Linkes Lager: 20.746
Rechtes Lager: 19.312

Diesen Wahlkreis hat die CDU mit einem Vorsprung von 658 Stimmen (Zweitstimmergebnis) gewonnen, obwohl es dort - unter Lagergesichtspunkten betrachtet - eine linke Mehrheit gibt. [8] SPD, Grüne und Linke haben zusammen mehr Stimmen als CDU und FDP, trotzdem wäre das Mandat bei einer reinen Mehrheitswahl an die CDU gegangen. Ist das nicht ungerecht? Da die Wähler das natürlich einkalkulieren, stellen sie sich darauf ein. Die Annahme, Anhänger der Grünen und der Linken würden bei einer Mehrheitswahl entgegen ihren üblichen Präferenzen häufiger SPD wählen, ist nicht realitätsfremd. Stimmen für kleinere Parteien sind nämlich beim Mehrheitswahlrecht verschenkte Stimmen, da sie - entgegen den Regeln bei der Verhältniswahl - keinerlei Einfluss auf die Sitzverteilung im Parlament besitzen. Mit anderen Worten: Die kleinen Parteien würden vermutlich über kurz oder lang aus sämtlichen Parlamenten verschwinden. Das Mehrheitswahlrecht führt ja im Regelfall gerade deshalb zu eindeutigen Mehrheitsverhältnissen.
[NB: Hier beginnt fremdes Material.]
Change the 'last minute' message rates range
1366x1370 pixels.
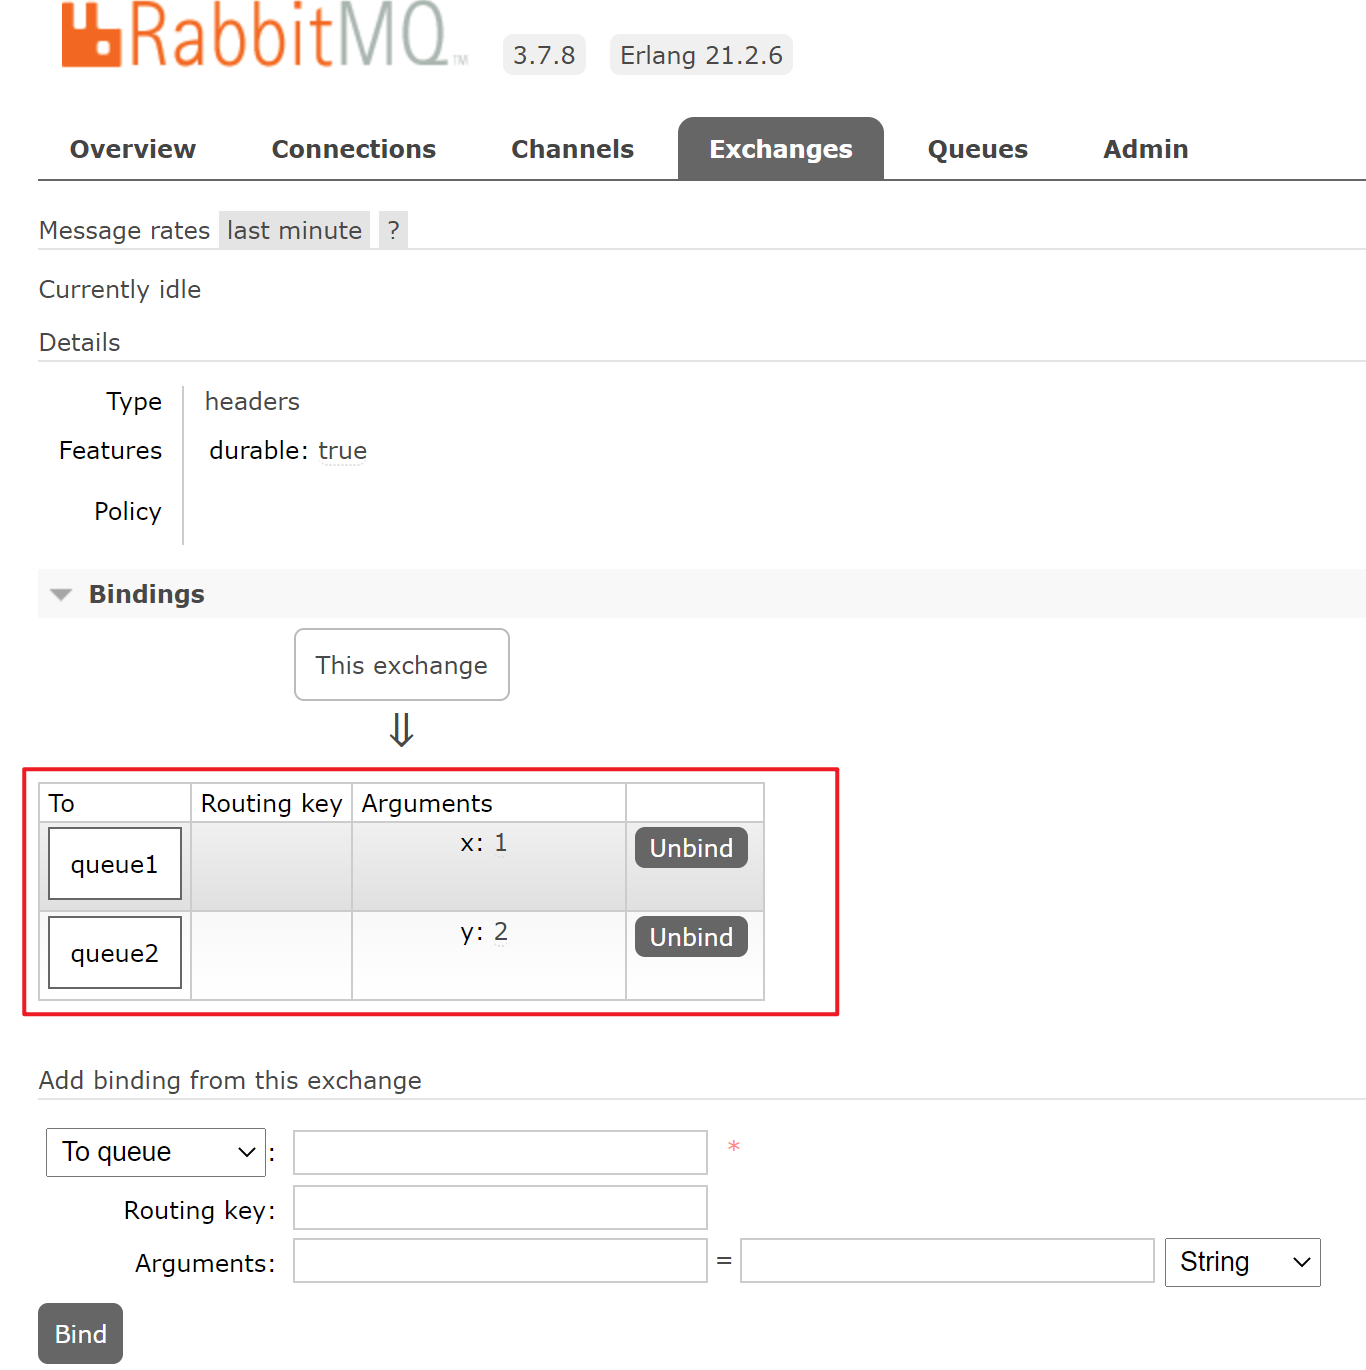(294, 230)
Beide Systeme, Mehrheitswahl und Verhältniswahl, haben Vor- und Nachteile. Einerseits bliebe uns bei Ersterem höchstwahrscheinlich die ständige Suche nach einem Kompromiss erspart. Als absolutes Negativbeispiel hierfür gilt wohl Italien, wo soeben die 61. Nachkriegsregierung - eine Koalition aus elf Parteien! - gescheitert ist. Andererseits wäre das Mehrheitswahlrecht aufgrund der Machtzusammenballung anfälliger für Missbrauch - ein Aspekt, der insbesondere vor dem Hintergrund der deutschen Geschichte nicht vernachlässigt werden sollte. Der Föderalismus, und damit einhergehend die daraus resultierende gegenseitige Blockademöglichkeit der Institutionen (Bundestag, Bundesrat), stünde zwangsläufig auf dem Prüfstand. Entspricht das unserer Tradition? Außerdem: Sind die Ergebnisse der Politik in Ländern mit Mehrheitswahlrecht tatsächlich besser als hierzulande?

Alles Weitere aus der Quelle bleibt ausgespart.